BEFORE THE PUBLIC EMPLOYMENT RELATIONS COMMISSION

INTERNATIONAL FEDERATION OF PROFESSIONAL AND TECHNICAL ENGINEERS, LOCAL 17,

 

Complainant,

CASE 12785-U-96-3073

vs.

DECISION 5954 - PECB

KING COUNTY,

FINDINGS OF FACT, CONCLUSIONS OF LAW AND ORDER

Respondent.

 

Kim Ramsey, Union Representative, appeared on behalf of the union.

Kerry H. Delaney, Esq., Labor Relations Analyst, appeared on behalf of the employer.

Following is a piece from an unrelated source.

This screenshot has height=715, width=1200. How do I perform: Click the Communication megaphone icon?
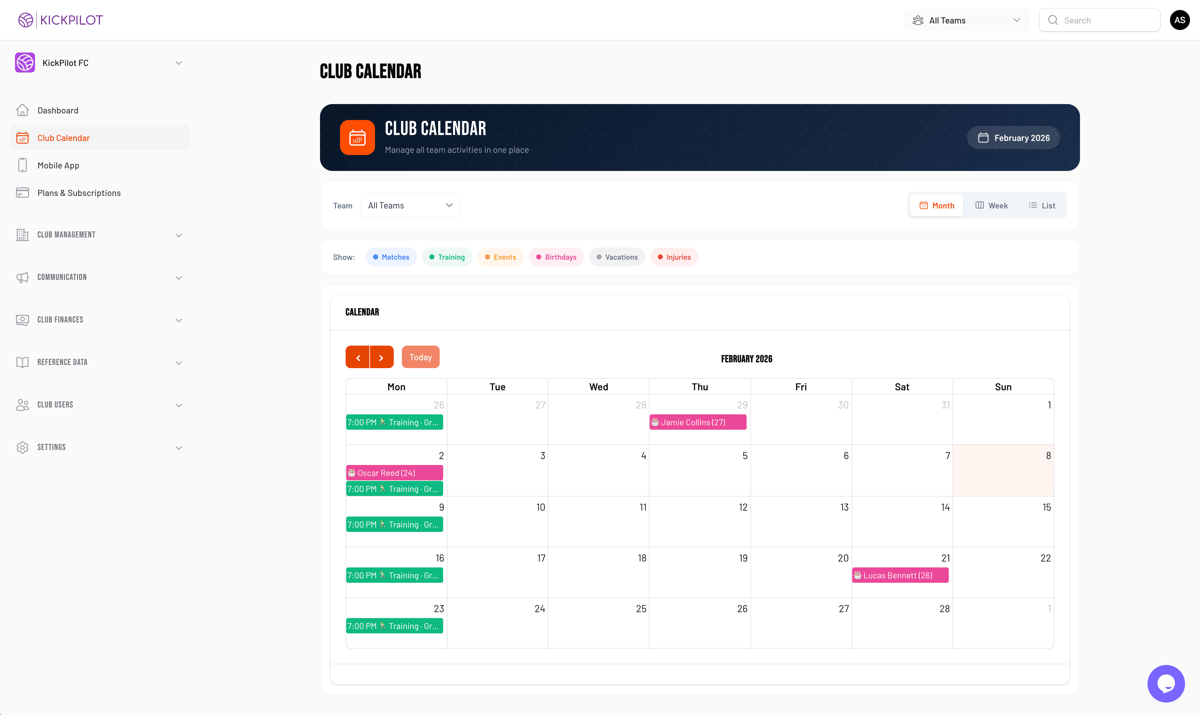point(22,277)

On October 28, 1996, International Federation of Professional and Technical Engineers, Local 17, AFL-CIO, filed a complaint charging unfair labor practices with the Public Employment Relations Commission, alleging that King County had refused to bargain in violation of RCW 41.56.140(4). The complaint was reviewed for the purpose of making a preliminary ruling under WAC 391-45-110, and a deficiency notice issued on December 16, 1996 indicated that the complaint was insufficient to state a cause of action with respect to a “domination” theory under RCW 41.56.140(2) or a “discrimination” theory under RCW 41.56.140(1) or (3), or with respect to a claim that the employer had made improper findings on “market rate”. The union filed an amended complaint on January 6, 1997, wherein it withdrew the allegations which appeared to be deficient. A hearing was held before Examiner William A. Lang on April 29 and May 22, 1997.

BACKGROUND

Among other services, King County participates in the operation of the Seattle-King County Department of Public Health. International Federation of Professional and Technical Engineers, Local 17, is the exclusive bargaining representative of certain employees in that department. The parties’ last collective bargaining agreement covering these employees expired on December 31, 1995.[1] There are actually three bargaining units involved, as follows:

•           An office-clerical support unit;

•           A professional-technical unit encompassing nutritionists and environmental health specialists; and

•           A senior technical unit composed mostly of environmental health supervisors.

On September 11, 1995, the union informed the employer that it intended to open negotiations for a successor collective bargaining agreement. The union finalized its proposals on December 8, 1995, and negotiations began in late December of 1995. Stephen W. Robinson was chief negotiator for the employer; Wayman N. Alston, Jr. and Kim Ramsey were the chief negotiators for the union.

One of the union’s proposals in the contract negotiations for 1996 was to increase the wages of bargaining unit members through both: (1) A cost of living escalator;[2] and (2) addressing classification inequities which the union spokespersons said would be identified at a later date. The union also proposed longevity and educational salary incentives, and a $100.00 allowance for professional licenses.

The employer submitted counter-proposals to the union on March 7, 1996, at a bargaining session that was mostly devoted to discussion of ground rules for future negotiations.[3] The employer proposed an across-the-board wage increase of 2.25% for 1996, with cost-of-living increases calculated as 90% of the CPI (with a minimum of 2% and a maximum of 6%) for each of the next two years. The employer also agreed to negotiate the salary of any position which had a “dramatic change” in responsibilities and duties.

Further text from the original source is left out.